▶ **Prompt**: Reproduce the following lines word for word, keeping every character and line break unchanged.

▶ **Stored rows**:
+++++

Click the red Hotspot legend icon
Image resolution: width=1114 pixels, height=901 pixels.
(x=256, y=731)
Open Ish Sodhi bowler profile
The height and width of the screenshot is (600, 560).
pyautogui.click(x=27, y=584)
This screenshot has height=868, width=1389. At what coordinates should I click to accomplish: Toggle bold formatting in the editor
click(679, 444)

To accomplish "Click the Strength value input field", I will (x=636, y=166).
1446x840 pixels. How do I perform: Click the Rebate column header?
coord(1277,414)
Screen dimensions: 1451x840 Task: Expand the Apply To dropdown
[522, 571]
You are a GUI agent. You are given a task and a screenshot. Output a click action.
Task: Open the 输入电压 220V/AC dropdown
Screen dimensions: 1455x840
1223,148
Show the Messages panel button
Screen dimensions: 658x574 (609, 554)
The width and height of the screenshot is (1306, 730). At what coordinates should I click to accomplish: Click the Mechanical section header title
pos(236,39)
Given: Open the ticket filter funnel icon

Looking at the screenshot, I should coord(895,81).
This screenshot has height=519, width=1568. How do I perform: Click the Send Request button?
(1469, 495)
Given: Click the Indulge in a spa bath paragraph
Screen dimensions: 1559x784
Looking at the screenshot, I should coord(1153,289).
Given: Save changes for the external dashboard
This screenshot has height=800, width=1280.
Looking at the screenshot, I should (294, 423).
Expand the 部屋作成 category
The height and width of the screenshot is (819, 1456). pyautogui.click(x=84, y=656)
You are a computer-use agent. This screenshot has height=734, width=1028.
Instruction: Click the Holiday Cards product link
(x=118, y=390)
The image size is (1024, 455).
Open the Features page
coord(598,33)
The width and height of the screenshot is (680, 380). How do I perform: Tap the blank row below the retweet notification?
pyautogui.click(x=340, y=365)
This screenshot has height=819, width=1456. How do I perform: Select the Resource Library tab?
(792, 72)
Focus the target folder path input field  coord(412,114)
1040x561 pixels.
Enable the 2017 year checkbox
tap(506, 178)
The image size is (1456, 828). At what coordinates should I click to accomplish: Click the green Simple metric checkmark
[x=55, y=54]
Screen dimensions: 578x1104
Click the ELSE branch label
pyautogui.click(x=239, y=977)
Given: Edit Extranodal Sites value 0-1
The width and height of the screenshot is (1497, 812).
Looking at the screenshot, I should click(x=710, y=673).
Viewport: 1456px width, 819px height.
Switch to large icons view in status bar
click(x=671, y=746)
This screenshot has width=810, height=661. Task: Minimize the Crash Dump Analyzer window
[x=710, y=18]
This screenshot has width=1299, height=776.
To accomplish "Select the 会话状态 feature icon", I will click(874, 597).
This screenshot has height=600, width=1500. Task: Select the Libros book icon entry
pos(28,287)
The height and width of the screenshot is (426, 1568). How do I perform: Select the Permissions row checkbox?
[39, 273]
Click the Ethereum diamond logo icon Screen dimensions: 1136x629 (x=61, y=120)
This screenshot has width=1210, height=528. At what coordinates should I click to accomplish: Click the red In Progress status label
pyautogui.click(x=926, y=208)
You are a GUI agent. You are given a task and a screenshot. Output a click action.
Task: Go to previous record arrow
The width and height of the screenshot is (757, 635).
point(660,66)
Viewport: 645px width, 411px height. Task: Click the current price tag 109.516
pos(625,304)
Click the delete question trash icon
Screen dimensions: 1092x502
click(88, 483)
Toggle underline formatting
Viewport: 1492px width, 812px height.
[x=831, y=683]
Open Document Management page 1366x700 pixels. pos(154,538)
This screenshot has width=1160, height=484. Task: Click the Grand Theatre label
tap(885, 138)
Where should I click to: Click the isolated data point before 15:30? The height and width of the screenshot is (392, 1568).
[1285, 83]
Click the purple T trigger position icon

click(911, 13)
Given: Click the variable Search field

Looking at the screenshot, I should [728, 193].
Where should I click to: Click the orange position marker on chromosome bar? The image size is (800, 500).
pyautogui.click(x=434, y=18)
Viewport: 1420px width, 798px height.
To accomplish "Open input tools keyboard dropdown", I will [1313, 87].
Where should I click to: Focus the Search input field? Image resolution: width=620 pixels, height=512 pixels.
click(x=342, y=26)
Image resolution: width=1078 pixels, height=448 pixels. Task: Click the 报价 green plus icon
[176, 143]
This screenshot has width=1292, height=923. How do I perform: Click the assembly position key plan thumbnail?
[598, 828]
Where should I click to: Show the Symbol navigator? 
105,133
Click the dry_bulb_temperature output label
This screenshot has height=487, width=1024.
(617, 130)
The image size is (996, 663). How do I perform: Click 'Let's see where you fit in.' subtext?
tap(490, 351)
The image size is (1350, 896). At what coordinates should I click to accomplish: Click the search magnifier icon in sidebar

+++++

▶ **Response for this exercise**:
Click the red Hotspot legend icon
Image resolution: width=1114 pixels, height=901 pixels.
(x=256, y=731)
Open Ish Sodhi bowler profile
The height and width of the screenshot is (600, 560).
pyautogui.click(x=27, y=584)
This screenshot has height=868, width=1389. At what coordinates should I click to accomplish: Toggle bold formatting in the editor
click(679, 444)

To accomplish "Click the Strength value input field", I will (x=636, y=166).
1446x840 pixels. How do I perform: Click the Rebate column header?
coord(1277,414)
Screen dimensions: 1451x840 Task: Expand the Apply To dropdown
[522, 571]
You are a GUI agent. You are given a task and a screenshot. Output a click action.
Task: Open the 输入电压 220V/AC dropdown
Screen dimensions: 1455x840
1223,148
Show the Messages panel button
Screen dimensions: 658x574 (609, 554)
The width and height of the screenshot is (1306, 730). At what coordinates should I click to accomplish: Click the Mechanical section header title
pos(236,39)
Given: Open the ticket filter funnel icon

Looking at the screenshot, I should coord(895,81).
This screenshot has height=519, width=1568. How do I perform: Click the Send Request button?
(1469, 495)
Given: Click the Indulge in a spa bath paragraph
Screen dimensions: 1559x784
Looking at the screenshot, I should coord(1153,289).
Given: Save changes for the external dashboard
This screenshot has height=800, width=1280.
Looking at the screenshot, I should (294, 423).
Expand the 部屋作成 category
The height and width of the screenshot is (819, 1456). pyautogui.click(x=84, y=656)
You are a computer-use agent. This screenshot has height=734, width=1028.
Instruction: Click the Holiday Cards product link
(x=118, y=390)
The image size is (1024, 455).
Open the Features page
coord(598,33)
The width and height of the screenshot is (680, 380). How do I perform: Tap the blank row below the retweet notification?
pyautogui.click(x=340, y=365)
This screenshot has height=819, width=1456. How do I perform: Select the Resource Library tab?
(792, 72)
Focus the target folder path input field  coord(412,114)
1040x561 pixels.
Enable the 2017 year checkbox
tap(506, 178)
The image size is (1456, 828). At what coordinates should I click to accomplish: Click the green Simple metric checkmark
[x=55, y=54]
Screen dimensions: 578x1104
Click the ELSE branch label
pyautogui.click(x=239, y=977)
Given: Edit Extranodal Sites value 0-1
The width and height of the screenshot is (1497, 812).
Looking at the screenshot, I should click(x=710, y=673).
Viewport: 1456px width, 819px height.
Switch to large icons view in status bar
click(x=671, y=746)
This screenshot has width=810, height=661. Task: Minimize the Crash Dump Analyzer window
[x=710, y=18]
This screenshot has width=1299, height=776.
To accomplish "Select the 会话状态 feature icon", I will click(874, 597).
This screenshot has height=600, width=1500. Task: Select the Libros book icon entry
pos(28,287)
The height and width of the screenshot is (426, 1568). How do I perform: Select the Permissions row checkbox?
[39, 273]
Click the Ethereum diamond logo icon Screen dimensions: 1136x629 (x=61, y=120)
This screenshot has width=1210, height=528. At what coordinates should I click to accomplish: Click the red In Progress status label
pyautogui.click(x=926, y=208)
You are a GUI agent. You are given a task and a screenshot. Output a click action.
Task: Go to previous record arrow
The width and height of the screenshot is (757, 635).
point(660,66)
Viewport: 645px width, 411px height. Task: Click the current price tag 109.516
pos(625,304)
Click the delete question trash icon
Screen dimensions: 1092x502
click(88, 483)
Toggle underline formatting
Viewport: 1492px width, 812px height.
[x=831, y=683]
Open Document Management page 1366x700 pixels. pos(154,538)
This screenshot has width=1160, height=484. Task: Click the Grand Theatre label
tap(885, 138)
Where should I click to: Click the isolated data point before 15:30? The height and width of the screenshot is (392, 1568).
[1285, 83]
Click the purple T trigger position icon

click(911, 13)
Given: Click the variable Search field

Looking at the screenshot, I should [728, 193].
Where should I click to: Click the orange position marker on chromosome bar? The image size is (800, 500).
pyautogui.click(x=434, y=18)
Viewport: 1420px width, 798px height.
To accomplish "Open input tools keyboard dropdown", I will [1313, 87].
Where should I click to: Focus the Search input field? Image resolution: width=620 pixels, height=512 pixels.
click(x=342, y=26)
Image resolution: width=1078 pixels, height=448 pixels. Task: Click the 报价 green plus icon
[176, 143]
This screenshot has width=1292, height=923. How do I perform: Click the assembly position key plan thumbnail?
[598, 828]
Where should I click to: Show the Symbol navigator? 
105,133
Click the dry_bulb_temperature output label
This screenshot has height=487, width=1024.
(617, 130)
The image size is (996, 663). How do I perform: Click 'Let's see where you fit in.' subtext?
tap(490, 351)
The image size is (1350, 896). At what coordinates should I click to accomplish: Click the search magnifier icon in sidebar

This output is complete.